My Favorite Lies
Collin Kluchman
@Speculum Artium 2021
Light follows the breath. Night falls, lighting strikes. The midday birds continue.
These diaristic reflections on the phenomenology of watching and waiting write with images through an electronic ink screen. Filmed over a period of confinement in Vendée and Paris, France, they straddle an experiential world of immediate sensation, and a detached realm of quiet reflection.
The tablets that display the picture are meant to replicate the feel and reflectivity of paper and ink. Spectators encounter these repurposed screens as if they were stumbling upon an already opened diary and could not help but peer inside. The videos are set on loop with the entries following one another sequentially.
The images created by electronically choreographed points of ink are neither pure impressions as remembered by the mind of the narrator and committed to paper, nor are they completely imaginary fabrications or aberrations of technology.
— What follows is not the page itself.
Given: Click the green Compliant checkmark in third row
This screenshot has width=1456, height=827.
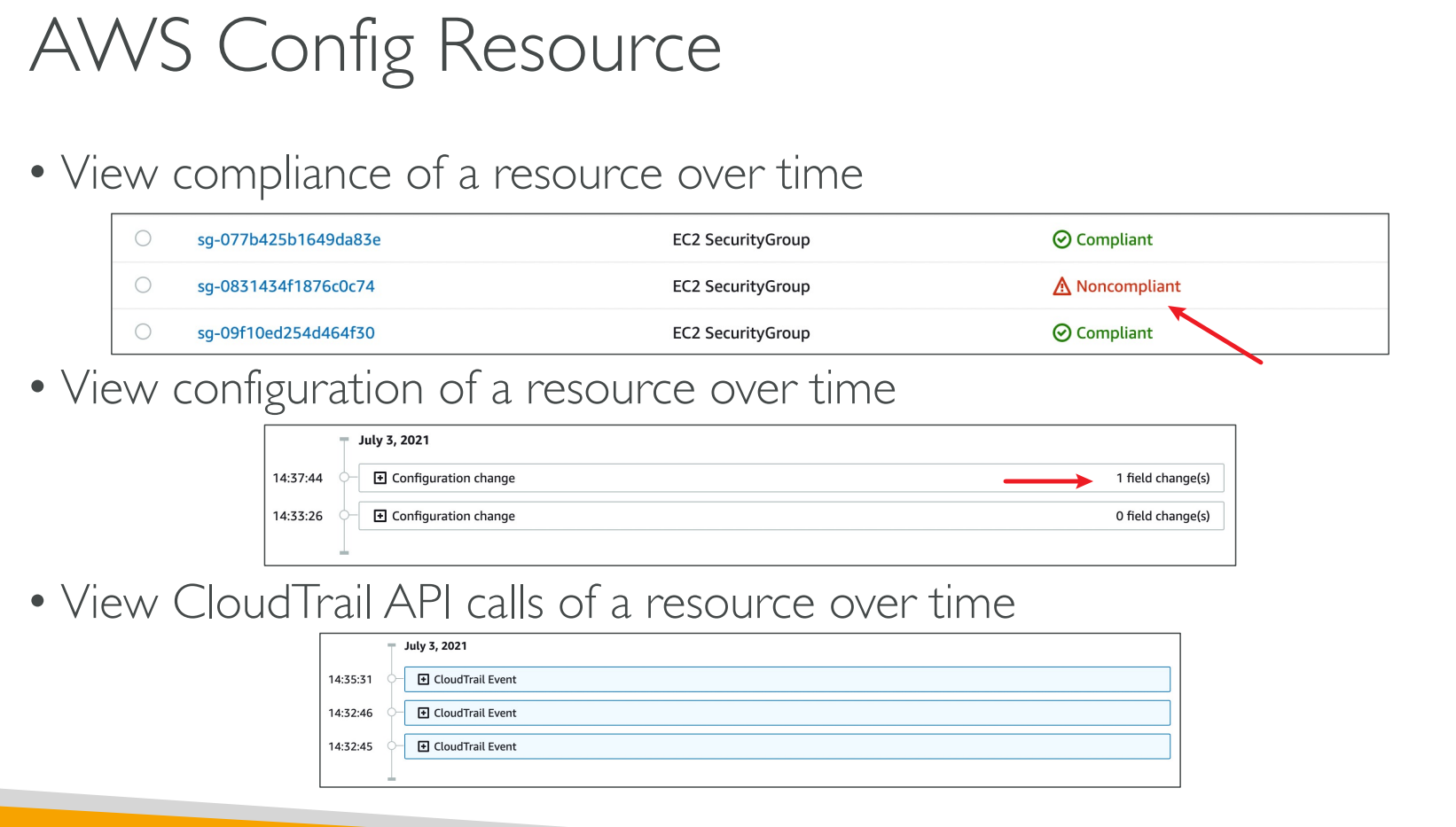Looking at the screenshot, I should click(1061, 332).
The visuals flow to the rhythms of thought and language. We pause on an image long enough for it to speak and move on. Pictures and text leapfrog. The long flow of sound is heavy by contrast. It pulls with the weight of the present, objective and detached. The breaths heard are that of a sleeper, unconscious and brute. This drone is meditative in its ambience and its temporal disconnection from the images makes us feel delicate.
This forward march of moments is punctuated, interrupted and fractured by thoughts and memories. Mythological and literary references distract from this present and help interpret it. The writer wants to reconnect with the world of people and things. Yet his desire for it, his textualizing of it, prevents him from experiencing it through touch, sight, and sound. He sees through images as much as his eyes.